**What the exercise asks**
What lines in the records below hold the string "computer"? Please show them.

Collected data
━━━━━━━━

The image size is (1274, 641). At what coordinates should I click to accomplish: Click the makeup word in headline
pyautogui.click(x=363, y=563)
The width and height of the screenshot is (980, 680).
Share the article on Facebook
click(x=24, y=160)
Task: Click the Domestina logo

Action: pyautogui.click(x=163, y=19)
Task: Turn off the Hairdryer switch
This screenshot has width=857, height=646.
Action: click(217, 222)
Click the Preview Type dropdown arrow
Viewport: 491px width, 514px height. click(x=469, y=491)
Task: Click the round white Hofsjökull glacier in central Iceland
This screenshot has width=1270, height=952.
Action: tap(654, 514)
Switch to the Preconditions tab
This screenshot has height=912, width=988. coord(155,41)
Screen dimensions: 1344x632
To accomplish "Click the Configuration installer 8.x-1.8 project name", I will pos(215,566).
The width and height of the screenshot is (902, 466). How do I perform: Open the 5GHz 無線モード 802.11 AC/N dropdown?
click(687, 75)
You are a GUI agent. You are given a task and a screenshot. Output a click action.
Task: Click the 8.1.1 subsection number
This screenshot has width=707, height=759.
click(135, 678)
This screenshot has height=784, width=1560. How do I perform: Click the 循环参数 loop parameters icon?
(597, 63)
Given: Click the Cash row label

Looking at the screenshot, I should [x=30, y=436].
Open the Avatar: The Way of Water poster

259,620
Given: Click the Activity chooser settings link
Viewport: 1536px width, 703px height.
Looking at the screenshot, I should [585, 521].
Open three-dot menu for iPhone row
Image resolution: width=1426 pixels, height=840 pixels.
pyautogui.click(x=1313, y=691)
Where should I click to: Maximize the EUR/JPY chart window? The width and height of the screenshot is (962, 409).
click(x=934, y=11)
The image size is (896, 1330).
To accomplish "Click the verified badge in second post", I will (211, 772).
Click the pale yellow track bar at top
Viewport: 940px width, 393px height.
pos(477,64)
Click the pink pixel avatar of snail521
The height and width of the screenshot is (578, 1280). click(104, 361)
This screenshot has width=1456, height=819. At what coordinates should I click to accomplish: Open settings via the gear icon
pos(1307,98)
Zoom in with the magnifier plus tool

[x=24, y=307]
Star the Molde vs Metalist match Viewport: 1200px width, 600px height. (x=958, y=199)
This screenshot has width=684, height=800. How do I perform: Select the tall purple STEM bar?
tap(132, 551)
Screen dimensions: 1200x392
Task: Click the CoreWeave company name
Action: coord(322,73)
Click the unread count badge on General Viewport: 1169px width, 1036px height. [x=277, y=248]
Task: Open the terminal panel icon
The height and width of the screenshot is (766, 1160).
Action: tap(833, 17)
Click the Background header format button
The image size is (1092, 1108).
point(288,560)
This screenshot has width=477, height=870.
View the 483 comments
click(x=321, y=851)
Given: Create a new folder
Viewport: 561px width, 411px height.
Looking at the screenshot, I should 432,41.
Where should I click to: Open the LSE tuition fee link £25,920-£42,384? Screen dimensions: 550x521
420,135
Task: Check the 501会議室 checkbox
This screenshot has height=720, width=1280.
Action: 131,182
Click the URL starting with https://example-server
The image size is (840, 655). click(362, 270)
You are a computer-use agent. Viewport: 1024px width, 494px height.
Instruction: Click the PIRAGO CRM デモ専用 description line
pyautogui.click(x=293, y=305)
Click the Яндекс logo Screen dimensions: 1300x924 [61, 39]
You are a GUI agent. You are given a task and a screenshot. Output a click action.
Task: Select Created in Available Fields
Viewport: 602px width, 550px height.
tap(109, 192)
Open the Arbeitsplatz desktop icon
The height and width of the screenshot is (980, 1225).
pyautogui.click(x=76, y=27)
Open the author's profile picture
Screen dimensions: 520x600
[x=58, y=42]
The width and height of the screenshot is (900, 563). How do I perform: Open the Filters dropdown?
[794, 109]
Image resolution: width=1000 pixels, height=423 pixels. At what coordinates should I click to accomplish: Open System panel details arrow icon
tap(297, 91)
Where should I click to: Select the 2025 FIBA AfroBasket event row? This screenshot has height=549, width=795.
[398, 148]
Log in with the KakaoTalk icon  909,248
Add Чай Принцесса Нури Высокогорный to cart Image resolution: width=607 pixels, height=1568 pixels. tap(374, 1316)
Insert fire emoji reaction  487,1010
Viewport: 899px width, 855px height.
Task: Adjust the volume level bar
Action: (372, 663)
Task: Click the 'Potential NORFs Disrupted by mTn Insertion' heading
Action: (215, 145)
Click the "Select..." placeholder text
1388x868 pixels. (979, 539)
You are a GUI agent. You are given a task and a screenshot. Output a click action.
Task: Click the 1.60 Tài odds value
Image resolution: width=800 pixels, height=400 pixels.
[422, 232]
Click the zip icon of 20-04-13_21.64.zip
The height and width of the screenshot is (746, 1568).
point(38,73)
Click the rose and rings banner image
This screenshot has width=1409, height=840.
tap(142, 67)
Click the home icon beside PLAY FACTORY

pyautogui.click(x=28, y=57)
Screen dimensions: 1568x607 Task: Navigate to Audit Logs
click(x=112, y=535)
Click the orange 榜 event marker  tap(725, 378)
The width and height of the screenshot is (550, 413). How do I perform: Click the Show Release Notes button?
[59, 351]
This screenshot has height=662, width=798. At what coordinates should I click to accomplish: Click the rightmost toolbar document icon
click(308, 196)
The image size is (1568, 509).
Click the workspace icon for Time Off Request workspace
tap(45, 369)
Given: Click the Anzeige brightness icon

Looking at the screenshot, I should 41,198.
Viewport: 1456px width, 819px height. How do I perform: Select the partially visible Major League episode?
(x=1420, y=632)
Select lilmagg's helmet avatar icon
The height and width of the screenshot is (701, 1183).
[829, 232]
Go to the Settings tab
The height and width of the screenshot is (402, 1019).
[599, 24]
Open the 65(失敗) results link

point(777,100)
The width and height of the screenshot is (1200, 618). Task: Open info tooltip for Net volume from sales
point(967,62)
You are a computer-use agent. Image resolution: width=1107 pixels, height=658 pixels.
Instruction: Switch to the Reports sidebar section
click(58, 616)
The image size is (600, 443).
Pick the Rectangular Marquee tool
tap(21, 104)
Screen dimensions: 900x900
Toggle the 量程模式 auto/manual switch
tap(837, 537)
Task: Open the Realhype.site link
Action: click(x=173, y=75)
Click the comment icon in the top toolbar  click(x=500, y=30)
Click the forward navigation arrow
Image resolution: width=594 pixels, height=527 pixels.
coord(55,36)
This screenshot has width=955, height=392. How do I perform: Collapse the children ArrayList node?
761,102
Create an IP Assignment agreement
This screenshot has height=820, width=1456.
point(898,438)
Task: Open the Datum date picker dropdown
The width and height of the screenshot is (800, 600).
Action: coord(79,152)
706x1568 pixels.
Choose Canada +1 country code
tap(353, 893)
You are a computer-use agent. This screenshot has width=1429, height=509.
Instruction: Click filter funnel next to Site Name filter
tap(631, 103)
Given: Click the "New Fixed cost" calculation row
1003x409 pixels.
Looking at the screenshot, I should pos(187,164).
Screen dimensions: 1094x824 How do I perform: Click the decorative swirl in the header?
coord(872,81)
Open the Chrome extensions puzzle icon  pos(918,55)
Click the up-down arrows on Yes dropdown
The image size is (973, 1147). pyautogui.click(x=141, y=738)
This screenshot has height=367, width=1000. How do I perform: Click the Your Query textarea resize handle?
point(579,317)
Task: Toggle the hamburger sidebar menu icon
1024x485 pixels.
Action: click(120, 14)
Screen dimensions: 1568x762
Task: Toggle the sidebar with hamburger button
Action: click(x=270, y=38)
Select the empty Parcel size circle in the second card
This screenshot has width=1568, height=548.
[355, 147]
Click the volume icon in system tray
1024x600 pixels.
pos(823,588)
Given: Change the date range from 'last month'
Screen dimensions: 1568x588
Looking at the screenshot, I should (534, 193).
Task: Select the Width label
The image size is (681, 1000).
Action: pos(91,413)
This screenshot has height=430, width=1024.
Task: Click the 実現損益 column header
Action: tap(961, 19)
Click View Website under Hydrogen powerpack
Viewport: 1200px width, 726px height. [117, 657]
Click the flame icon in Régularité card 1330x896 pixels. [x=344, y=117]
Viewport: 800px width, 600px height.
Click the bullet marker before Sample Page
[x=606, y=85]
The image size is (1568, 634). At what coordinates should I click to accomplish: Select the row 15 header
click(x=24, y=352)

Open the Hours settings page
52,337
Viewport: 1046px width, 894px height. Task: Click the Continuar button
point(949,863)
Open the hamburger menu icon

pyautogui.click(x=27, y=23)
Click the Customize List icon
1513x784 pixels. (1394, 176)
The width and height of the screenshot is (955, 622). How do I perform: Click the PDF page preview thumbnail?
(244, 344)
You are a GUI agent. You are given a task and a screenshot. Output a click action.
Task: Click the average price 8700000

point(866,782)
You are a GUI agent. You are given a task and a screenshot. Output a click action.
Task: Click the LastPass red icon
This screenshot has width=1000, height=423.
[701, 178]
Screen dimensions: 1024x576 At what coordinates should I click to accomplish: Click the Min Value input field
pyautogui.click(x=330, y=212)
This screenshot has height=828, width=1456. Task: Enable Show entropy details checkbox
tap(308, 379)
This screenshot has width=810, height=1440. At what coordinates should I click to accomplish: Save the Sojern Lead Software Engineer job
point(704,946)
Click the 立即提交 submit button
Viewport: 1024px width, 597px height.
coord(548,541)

━━━━━━━━

**Written answer**
You are a computer-use agent. Viewport: 1024px width, 494px height.
You are a computer-use agent. Image resolution: width=1107 pixels, height=658 pixels.
You are a computer-use agent. This screenshot has width=1429, height=509.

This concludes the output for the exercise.